Fig. 2 Synthetic mesh specially designed for prepectoral implant placement (TiLoop® Bra Pocket) Source: pfm medical AG, Cologne.
Fig. 3 A schematic drawing of the implant sheath through the synthetic mesh (blue). The mesh covers the whole of the front surface and approx. half of the rear surface of the implant. The mesh is sutured in the cranial mesh sections with soft tissue over, or to the pectoral fascia. Source: pfm medical AG, Cologne.
Three different implant pockets are available, enabling incremental implant volumes of < 270, < 420 and < 550 cm³ and implant widths from 11.0 to 15.0 cm with projections of < 4.5 to < 6.0 cm. In addition to the already frequent use of the Tiloop® Bra pocket in Italy, different breast centres across Germany have used it on approximately 60 occasions ([Fig. 4]).

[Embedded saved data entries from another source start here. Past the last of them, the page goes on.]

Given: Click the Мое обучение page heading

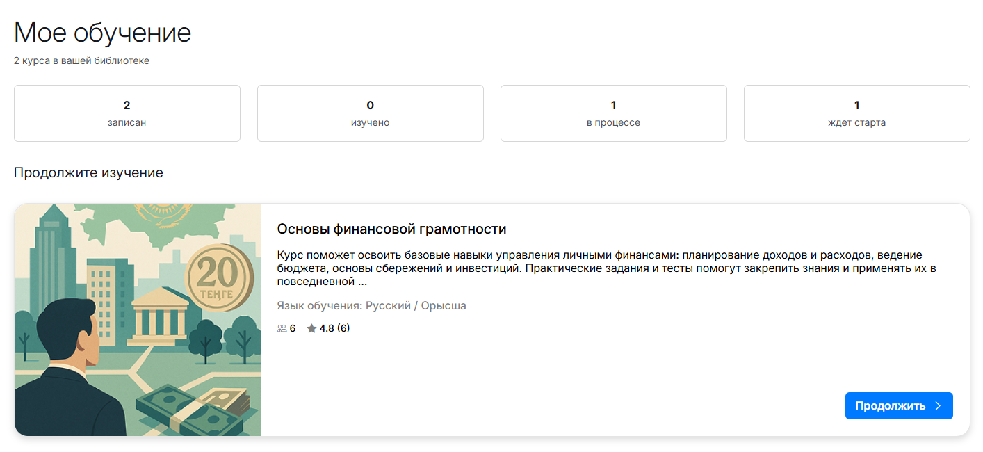Looking at the screenshot, I should point(101,32).
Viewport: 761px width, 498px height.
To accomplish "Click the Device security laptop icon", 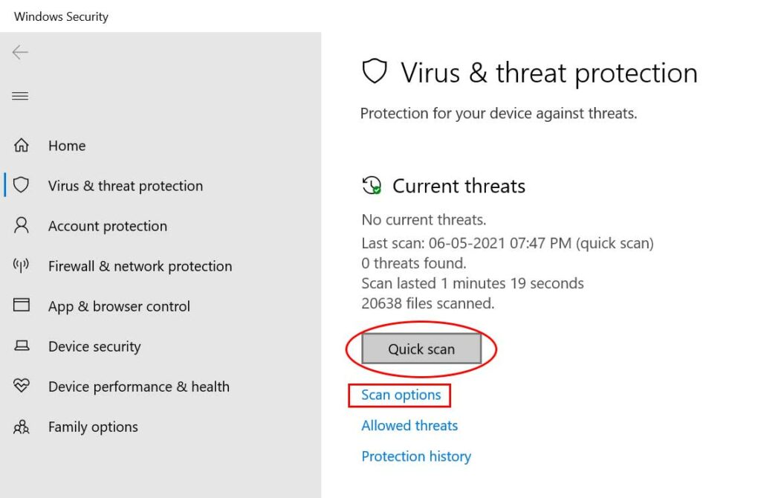I will pyautogui.click(x=22, y=346).
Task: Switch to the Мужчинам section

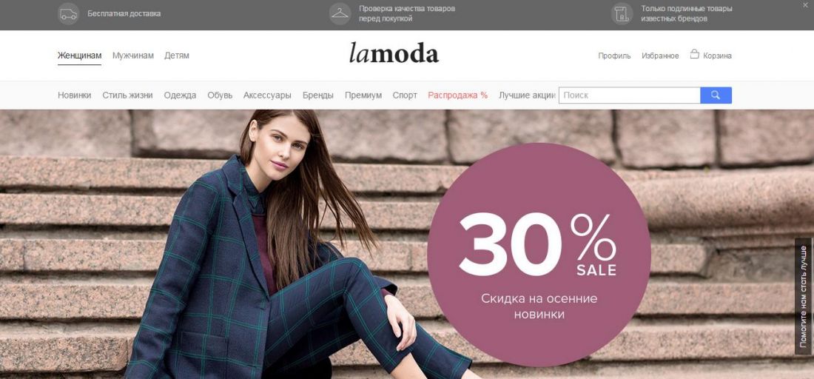Action: coord(133,56)
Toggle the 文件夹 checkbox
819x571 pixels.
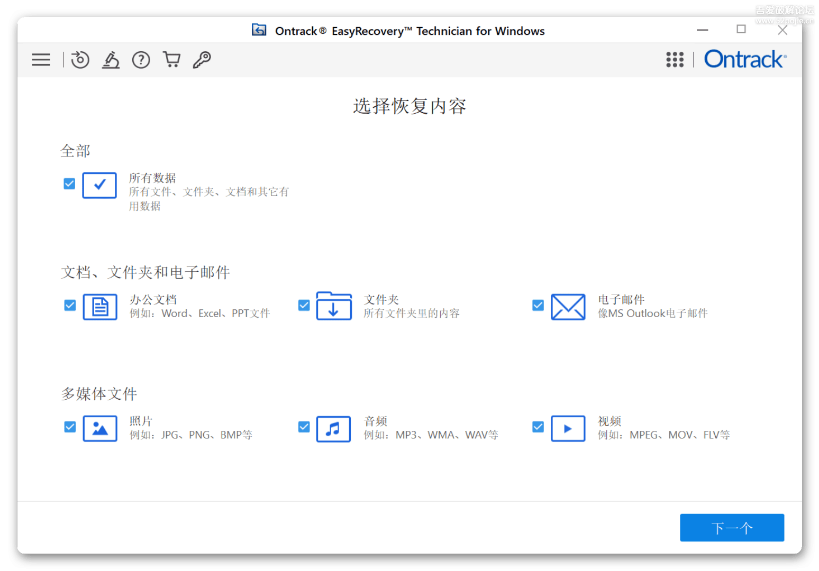[x=304, y=306]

Fig. 4 A 31-year-old patient with TNBС, BRCA-1 positive, status post primary chemotherapy in complete remission according to imaging. Preoperatively, and on the 10th day postoperatively, post bilateral subcutaneous mastectomy, right SLNB with immediate reconstruction by prepectoral implant placement. The augmentative aspect was desired.

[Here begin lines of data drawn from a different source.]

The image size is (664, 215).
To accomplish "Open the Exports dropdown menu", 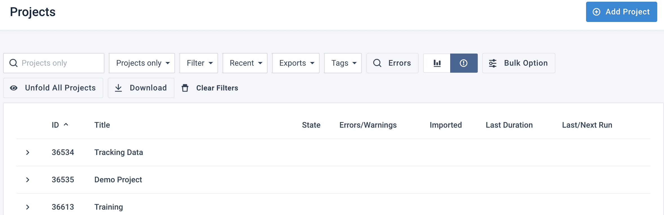I will click(x=295, y=63).
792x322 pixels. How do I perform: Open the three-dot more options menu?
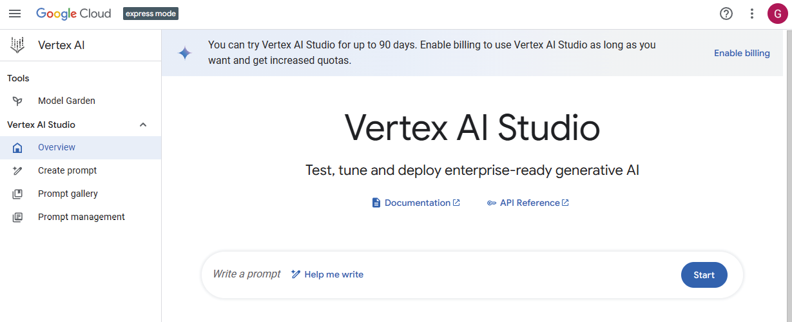[x=751, y=14]
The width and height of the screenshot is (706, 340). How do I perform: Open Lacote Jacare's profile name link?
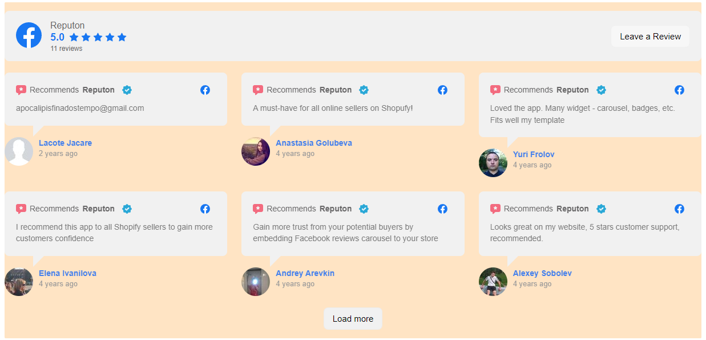65,143
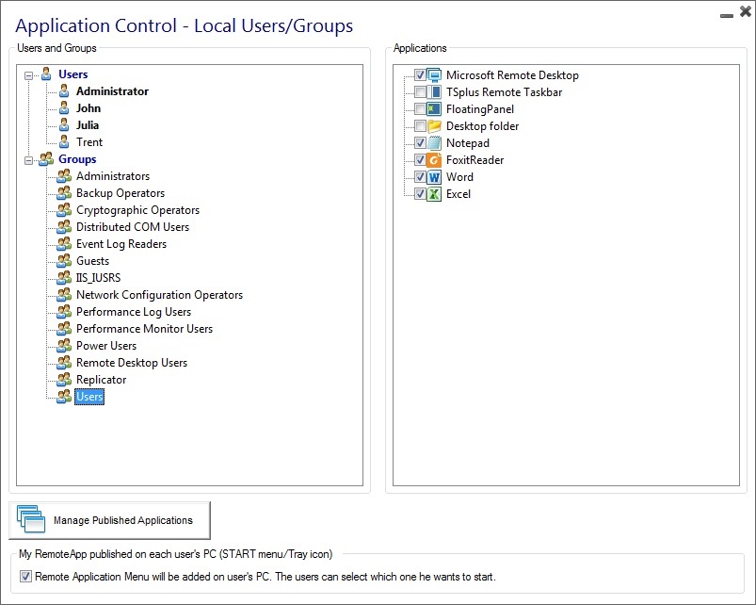Click the FloatingPanel application icon

pyautogui.click(x=434, y=109)
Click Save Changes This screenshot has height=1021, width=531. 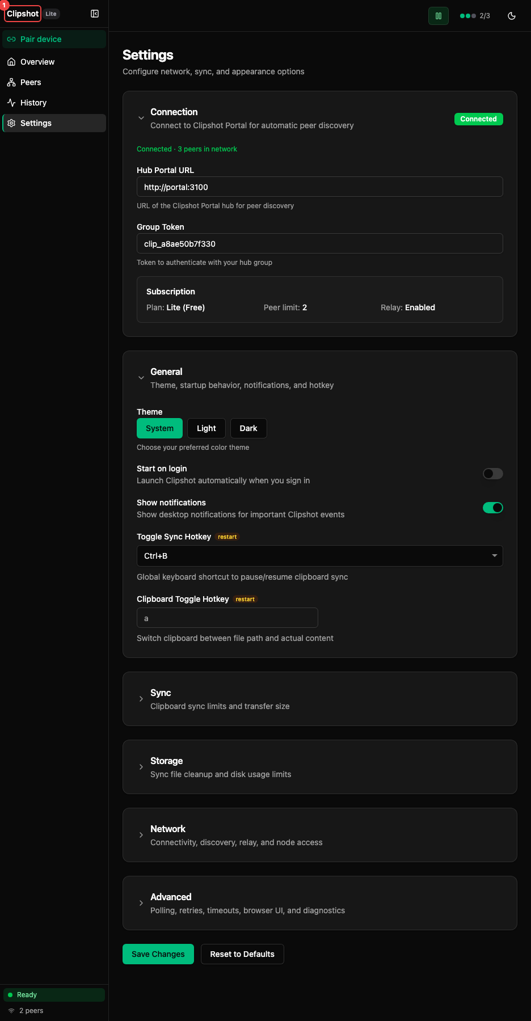pyautogui.click(x=158, y=954)
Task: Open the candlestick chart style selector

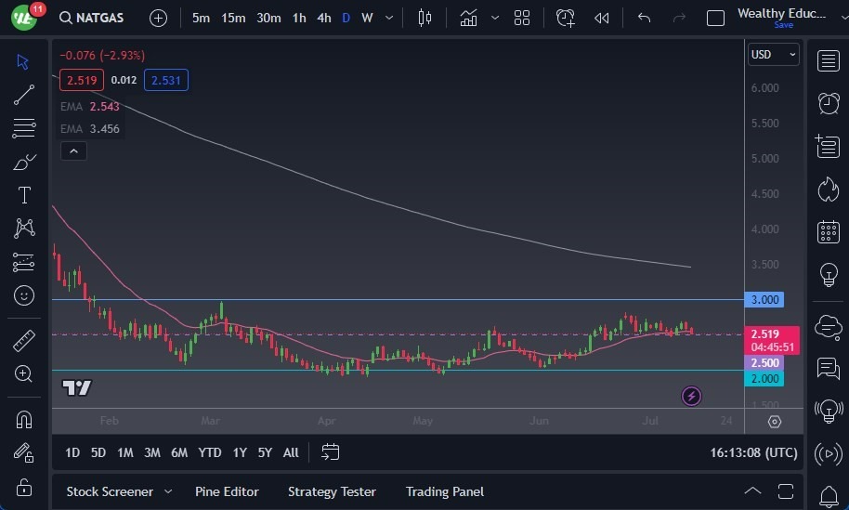Action: (425, 18)
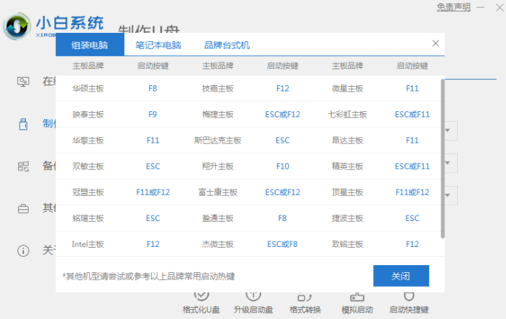
Task: Click the 升级启动盘 tool at the bottom
Action: [254, 302]
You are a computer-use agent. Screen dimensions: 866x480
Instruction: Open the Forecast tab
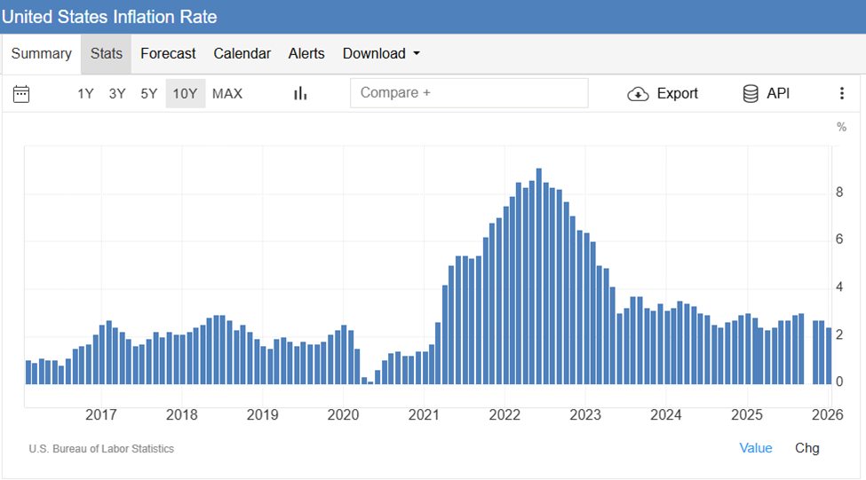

To summarise the considerations regarding the individual decision for a prepectoral implant placement from the authors’ point of view, the following factors present themselves: from the patient’s perspective, her own wishes are naturally paramount. More objective characteristics may be found, on the one hand, in a physically active, non-smoking patient with a BMI of < 35, firm or slightly sagging skin with no striae distensae or current long-term systemic cortisone treatment, with mild or moderate ptosis and a resection weight of under 500 g. On the other hand, patients with glandular bodies in subinvolution and very flat cleavage that a submuscular implant placement would reconstruct in too accentuated a fashion may also benefit from prepectoral implant placement [27]
[28]
[29]
[30]
[31]
[32]. Intraoperative decision criteria would be good skin thickness with subcutaneous fat folds guaranteeing a good implant coverage in all quadrants, meaning that the risk of later dents or defects can be assumed to be low, and unrestricted skin perfusion. These criteria are admittedly rather soft and do not allow any clear preference. It therefore remains a question of experience in conjunction with the individual learning curve that will guide the consultation with the patient.
Concluding remarks
When reviewing the current developments in reconstructive breast surgery, it is striking that the basic strategies have been or are covered by retrospective analyses and an increasing number of prospective studies and data from registers, and are reflected in the respective evidence level of the German Working Group for Gynaecological Oncology’s treatment recommendations. This provides a high degree of user safety. Patient satisfaction regarding the cosmetic result reaches 80 – 90 % and the complications rate is absolutely acceptable. Nevertheless, the optimisation of autologous and implant-based reconstructive surgical techniques must remain the focus. The consideration of which implant bed is to be preferred in the context of individual surgery planning will be rendered much simpler by the introduction of advanced materials. Indications and complications should be recorded in the registers.